**Required work**:
The result should hold only the lines from the one with "Image resolution: width=504" through the final line of the data below, transcribed exactly, pictures left out.

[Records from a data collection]
--------------------
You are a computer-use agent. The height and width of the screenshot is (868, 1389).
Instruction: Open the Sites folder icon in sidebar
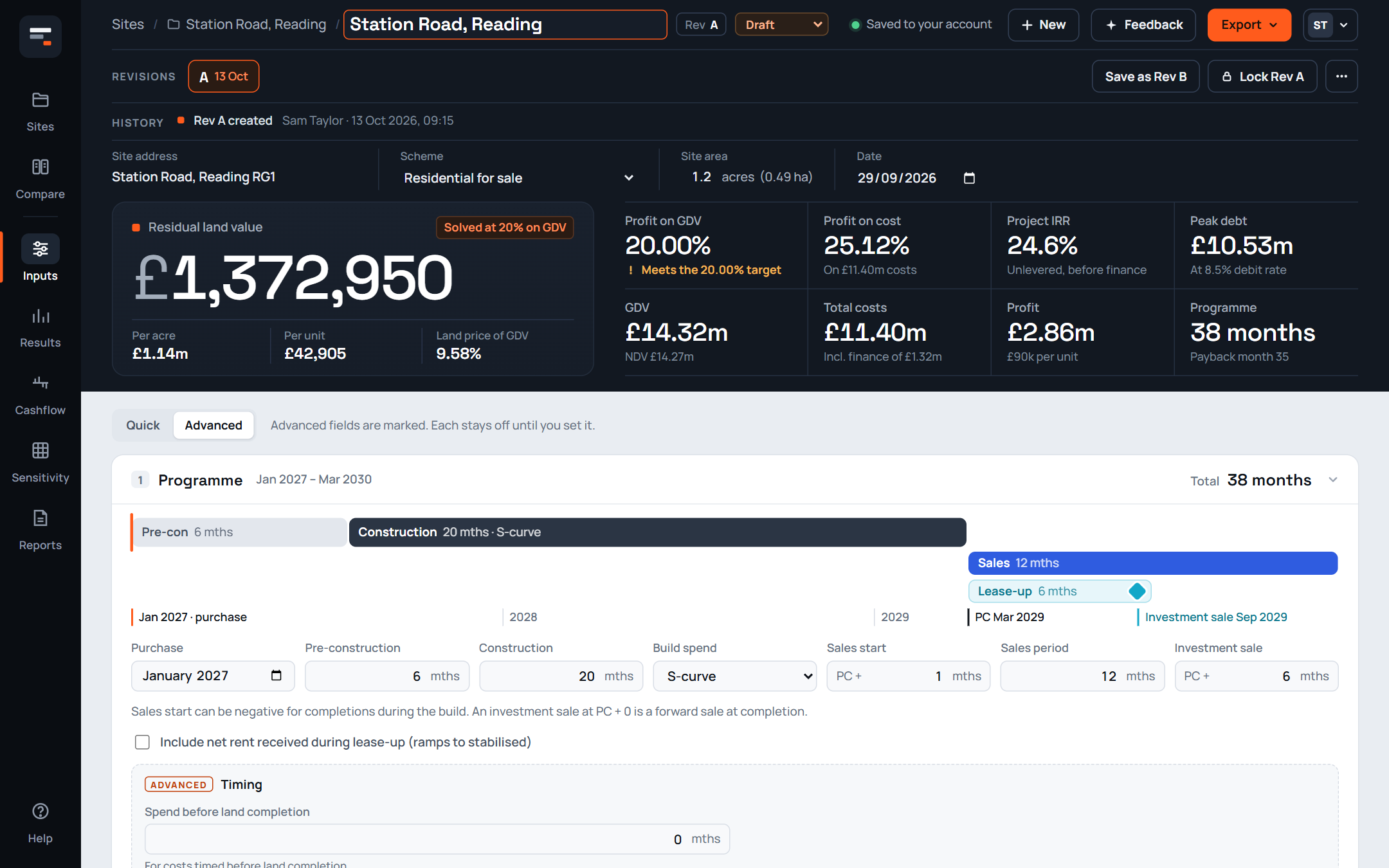[x=40, y=100]
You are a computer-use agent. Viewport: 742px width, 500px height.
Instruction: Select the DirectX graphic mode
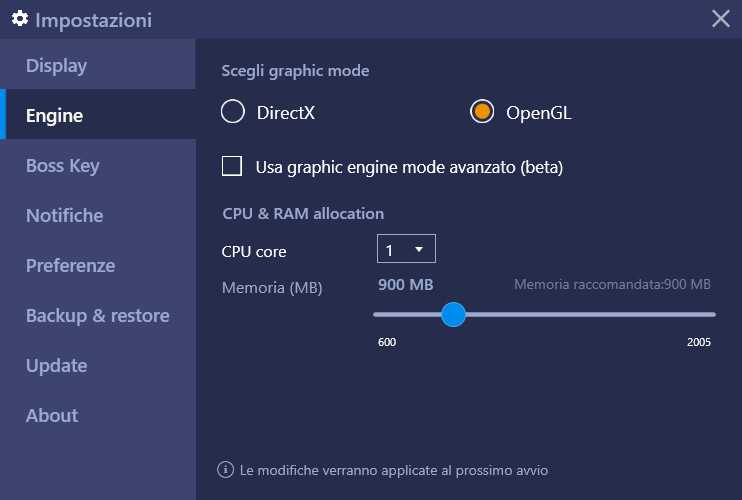pyautogui.click(x=233, y=112)
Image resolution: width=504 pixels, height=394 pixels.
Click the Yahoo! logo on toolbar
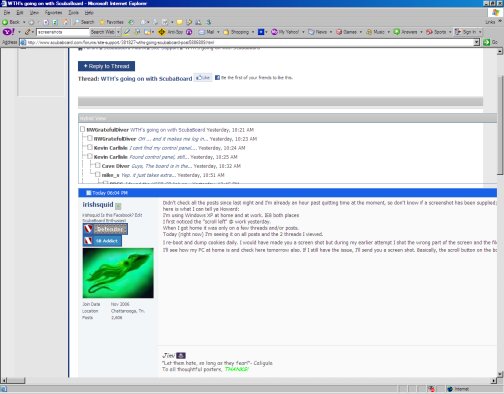pyautogui.click(x=9, y=32)
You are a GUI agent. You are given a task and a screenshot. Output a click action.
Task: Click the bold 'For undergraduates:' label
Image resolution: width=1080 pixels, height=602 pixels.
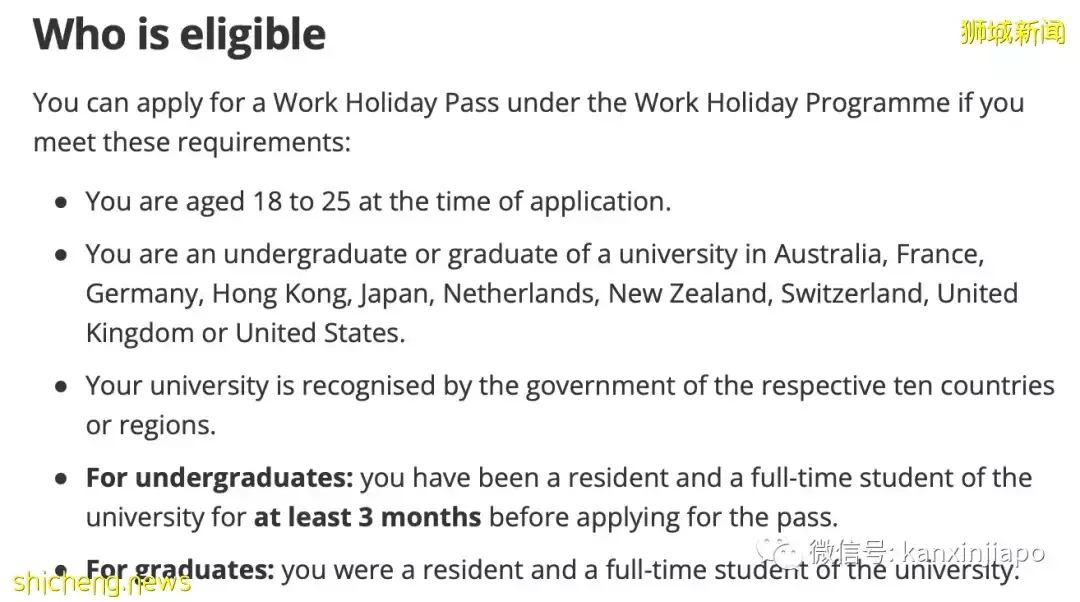219,478
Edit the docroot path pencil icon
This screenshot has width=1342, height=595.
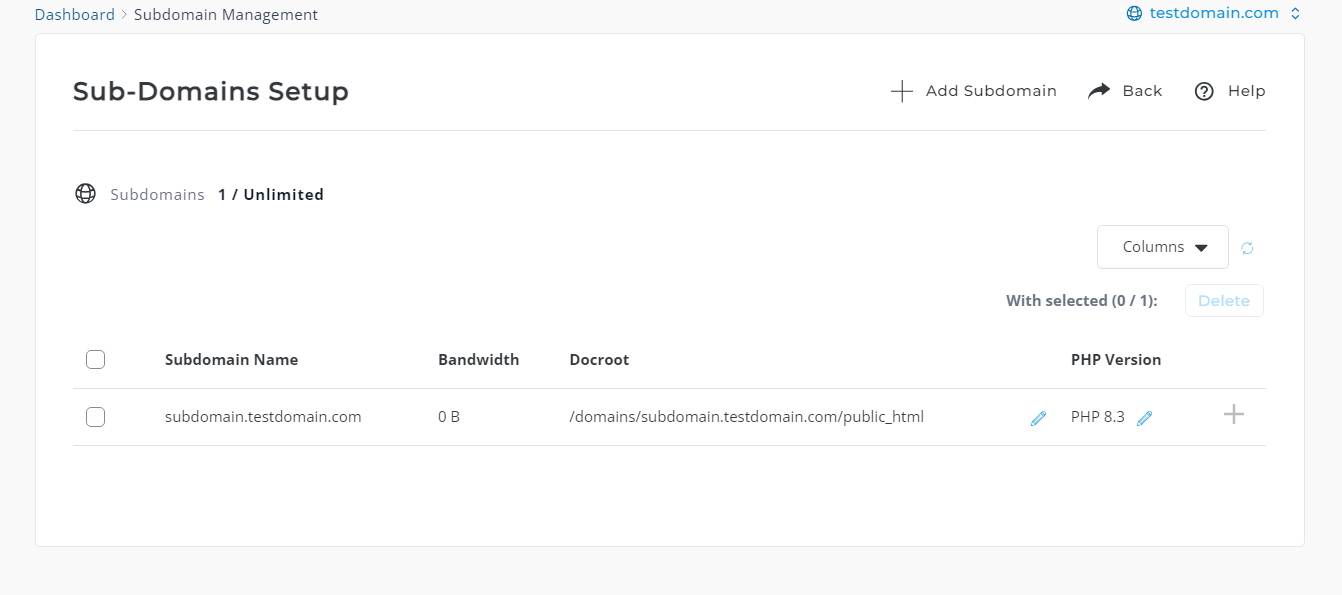point(1038,418)
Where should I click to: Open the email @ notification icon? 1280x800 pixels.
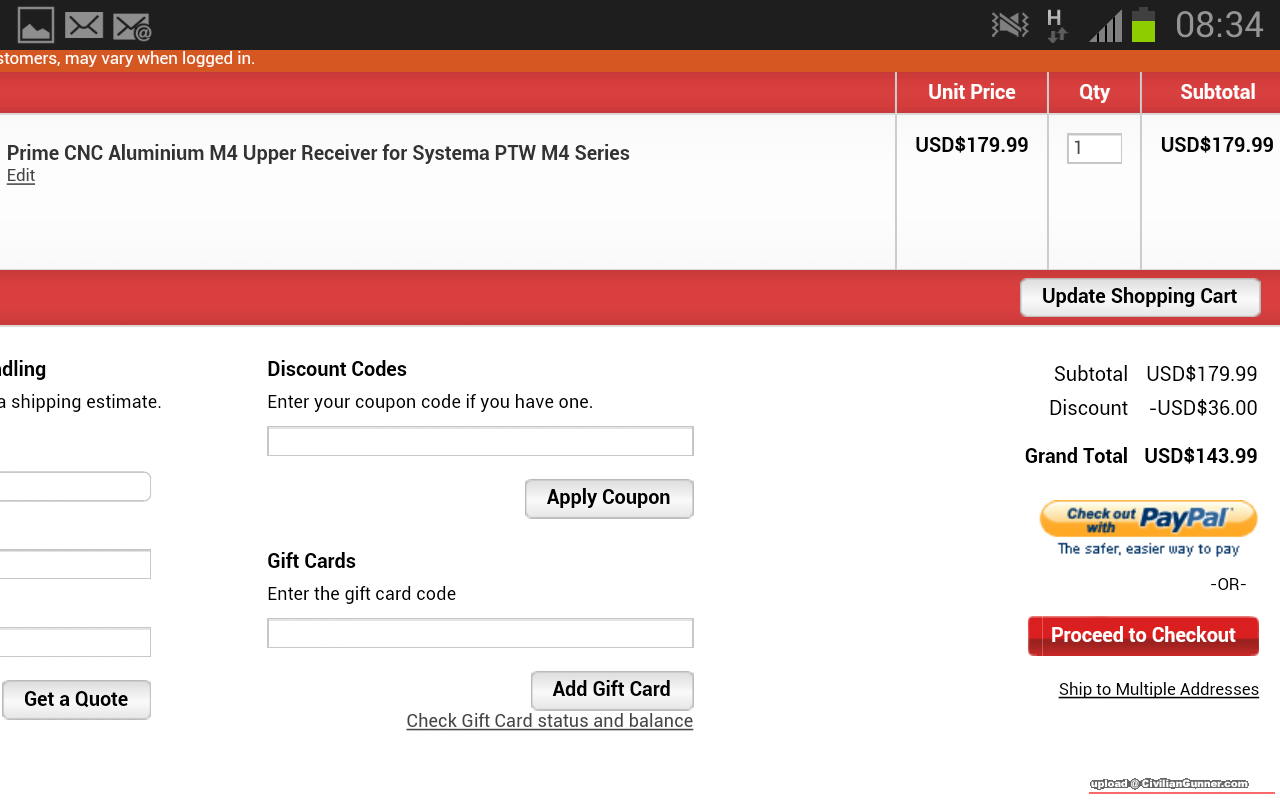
--------------------
**Result of this exercise**:
Image resolution: width=504 pixels, height=394 pixels.
Click the Yahoo! logo on toolbar
pyautogui.click(x=9, y=32)
You are a GUI agent. You are given a task and a screenshot. Output a click action.
Task: Click the bold 'For undergraduates:' label
Image resolution: width=1080 pixels, height=602 pixels.
219,478
Edit the docroot path pencil icon
This screenshot has width=1342, height=595.
point(1038,418)
Where should I click to: Open the email @ notification icon? 1280x800 pixels.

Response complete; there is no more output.